Scale bars, 3 μm Discussion For the ATPS and coacervate droplets studied, exchange of RNA across the droplet boundary occurred orders of magnitude more rapidly than across the membrane of fatty acid vesicles. Although our FRAP measurements report only on the entry of RNA oligomers into ATPS or coacervate droplets, at steady
state, the rate of efflux of RNA from droplets must equal the rate of influx. Our data therefore imply that Lazertinib concentration RNA molecules do not remain localized within any droplet for longer than a period of seconds, and rapidly exchange between droplets via the surrounding bulk phase. Although a larger RNA such as a ribozyme would diffuse more slowly in solution due to its greater mass, our data indicates that longer RNAs will not reside in a droplet for a significantly longer time before diffusing out of the droplet. Fast RNA exchange coupled with the observed rapid coalescence of droplets suggests that ATPS and coacervate droplets would not confer the stable compartmentalization necessary for multiple generations of RNA selection and replication to occur, which would need to be on the order of many
hours, if not days (Deck et al. 2011; Adamala and Szostak 2013b). If a given RNA molecule only resides in a particular droplet for a Foretinib research buy short period of time before exchanging into a different droplet, the products of any functional check details activity of that RNA (such as the catalytic production of a useful metabolite) would be spread across many droplets, and furthermore would not be heritable. In essence, the rapid exchange of RNA molecules between droplets is equivalent to a lack of compartmentalization in a time-averaged sense. Darwinian evolution requires compartmentalization so that mutations that improve function can lead to a selective advantage for the mutant genomic molecule. As the capacity for Darwinian evolution is a basic requirement for any protocell model, it is clear that
unmodified ATPS and coacervate droplets are unsuitable protocell models. To decrease the rate of RNA exchange between droplets, it may be productive to consider systems in which RNA molecules could covalently attach second to a matrix or to particles that would stay localized within a droplet. Many RNA affinity purification techniques rely on covalent attachments to a matrix such as sepharose (Allerson et al. 2003) or agarose beads (Caputi et al. 1999) and such a system could serve to slow RNA exchange.

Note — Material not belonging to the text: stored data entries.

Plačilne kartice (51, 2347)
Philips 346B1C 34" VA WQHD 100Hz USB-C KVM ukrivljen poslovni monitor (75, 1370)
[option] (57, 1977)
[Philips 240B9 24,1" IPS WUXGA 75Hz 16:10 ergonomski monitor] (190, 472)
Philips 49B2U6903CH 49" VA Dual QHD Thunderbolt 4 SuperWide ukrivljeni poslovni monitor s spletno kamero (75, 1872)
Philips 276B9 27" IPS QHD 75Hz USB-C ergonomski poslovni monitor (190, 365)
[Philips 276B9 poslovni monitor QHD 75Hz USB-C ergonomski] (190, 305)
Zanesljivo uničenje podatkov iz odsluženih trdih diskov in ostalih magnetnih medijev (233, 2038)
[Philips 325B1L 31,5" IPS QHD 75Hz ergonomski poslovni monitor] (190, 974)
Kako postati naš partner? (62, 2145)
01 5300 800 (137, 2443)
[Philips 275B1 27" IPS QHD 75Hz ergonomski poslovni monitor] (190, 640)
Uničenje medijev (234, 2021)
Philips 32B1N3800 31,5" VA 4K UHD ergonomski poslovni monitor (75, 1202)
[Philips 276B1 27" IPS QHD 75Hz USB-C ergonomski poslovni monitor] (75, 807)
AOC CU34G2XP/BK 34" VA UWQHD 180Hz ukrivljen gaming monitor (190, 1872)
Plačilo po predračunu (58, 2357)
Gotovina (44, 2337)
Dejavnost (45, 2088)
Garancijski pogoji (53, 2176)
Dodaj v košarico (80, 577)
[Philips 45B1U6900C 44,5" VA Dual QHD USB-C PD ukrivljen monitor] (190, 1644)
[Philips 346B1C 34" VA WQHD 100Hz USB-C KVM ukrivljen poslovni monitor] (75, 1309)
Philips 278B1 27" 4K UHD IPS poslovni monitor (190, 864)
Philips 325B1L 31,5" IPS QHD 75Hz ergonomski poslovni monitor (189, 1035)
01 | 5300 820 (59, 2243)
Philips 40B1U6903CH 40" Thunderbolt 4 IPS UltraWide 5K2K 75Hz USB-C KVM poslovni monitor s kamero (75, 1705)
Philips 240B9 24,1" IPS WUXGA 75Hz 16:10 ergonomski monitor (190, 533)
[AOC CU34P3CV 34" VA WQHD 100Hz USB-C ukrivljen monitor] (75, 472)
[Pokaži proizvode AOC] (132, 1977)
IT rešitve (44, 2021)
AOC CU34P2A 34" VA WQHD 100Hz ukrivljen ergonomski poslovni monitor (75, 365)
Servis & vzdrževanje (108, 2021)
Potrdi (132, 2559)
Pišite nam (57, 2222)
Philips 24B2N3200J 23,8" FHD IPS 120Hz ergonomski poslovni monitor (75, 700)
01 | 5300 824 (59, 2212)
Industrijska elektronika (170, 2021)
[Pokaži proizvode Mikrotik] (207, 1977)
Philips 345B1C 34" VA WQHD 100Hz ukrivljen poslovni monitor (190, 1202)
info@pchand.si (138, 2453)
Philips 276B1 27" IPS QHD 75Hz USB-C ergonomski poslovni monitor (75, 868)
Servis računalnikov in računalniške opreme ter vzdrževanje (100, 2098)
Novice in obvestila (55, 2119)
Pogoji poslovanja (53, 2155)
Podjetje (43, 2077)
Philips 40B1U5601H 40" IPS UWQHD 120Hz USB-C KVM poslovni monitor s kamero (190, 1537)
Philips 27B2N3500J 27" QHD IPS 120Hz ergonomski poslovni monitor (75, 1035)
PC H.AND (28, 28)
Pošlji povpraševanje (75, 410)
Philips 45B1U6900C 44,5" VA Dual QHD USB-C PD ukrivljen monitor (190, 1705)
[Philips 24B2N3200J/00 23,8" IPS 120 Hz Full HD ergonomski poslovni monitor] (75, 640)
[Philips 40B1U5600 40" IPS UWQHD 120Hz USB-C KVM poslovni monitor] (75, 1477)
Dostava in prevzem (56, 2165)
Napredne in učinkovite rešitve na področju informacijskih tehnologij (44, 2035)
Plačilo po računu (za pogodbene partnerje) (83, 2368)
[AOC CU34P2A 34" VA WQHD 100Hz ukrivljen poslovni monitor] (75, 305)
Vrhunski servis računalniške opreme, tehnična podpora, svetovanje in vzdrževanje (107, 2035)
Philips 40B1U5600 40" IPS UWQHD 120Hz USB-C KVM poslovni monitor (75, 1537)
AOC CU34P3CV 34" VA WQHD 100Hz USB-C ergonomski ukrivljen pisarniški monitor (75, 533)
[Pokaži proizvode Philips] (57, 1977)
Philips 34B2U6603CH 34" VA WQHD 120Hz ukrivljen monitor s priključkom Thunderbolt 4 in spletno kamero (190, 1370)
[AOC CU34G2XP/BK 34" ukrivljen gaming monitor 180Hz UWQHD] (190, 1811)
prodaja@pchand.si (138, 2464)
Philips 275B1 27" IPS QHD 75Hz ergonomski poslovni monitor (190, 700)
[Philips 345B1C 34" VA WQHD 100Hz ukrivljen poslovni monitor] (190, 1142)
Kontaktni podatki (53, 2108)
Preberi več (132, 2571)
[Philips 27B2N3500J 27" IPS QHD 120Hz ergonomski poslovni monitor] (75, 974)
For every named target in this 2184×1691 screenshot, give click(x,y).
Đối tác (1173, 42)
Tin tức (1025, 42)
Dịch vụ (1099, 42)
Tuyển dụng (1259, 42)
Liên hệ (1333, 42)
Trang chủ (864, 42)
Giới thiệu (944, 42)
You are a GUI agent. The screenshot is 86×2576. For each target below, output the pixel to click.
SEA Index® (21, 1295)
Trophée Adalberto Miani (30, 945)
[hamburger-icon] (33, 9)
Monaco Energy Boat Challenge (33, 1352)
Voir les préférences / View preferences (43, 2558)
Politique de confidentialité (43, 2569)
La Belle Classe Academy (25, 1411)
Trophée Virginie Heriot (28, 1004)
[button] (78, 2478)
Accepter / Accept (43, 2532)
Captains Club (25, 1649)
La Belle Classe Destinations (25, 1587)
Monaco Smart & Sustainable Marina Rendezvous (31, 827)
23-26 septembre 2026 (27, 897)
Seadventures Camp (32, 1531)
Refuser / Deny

The coacervate system we studied was composed of a simple polypeptide (pLys) and a simple mononucleotide (ATP). RNA-protein (Lee et al. 1977; Drygin 1998; Baskerville and Bartel 2002) or RNA-nucleotide (Flügel and Wells 1972; Flügel et al. 1973) covalent interactions produced by photo-crosslinking could be good starting points to develop a system in which RNA becomes covalently linked to a matrix within coacervate droplets in a prebiotically plausible manner.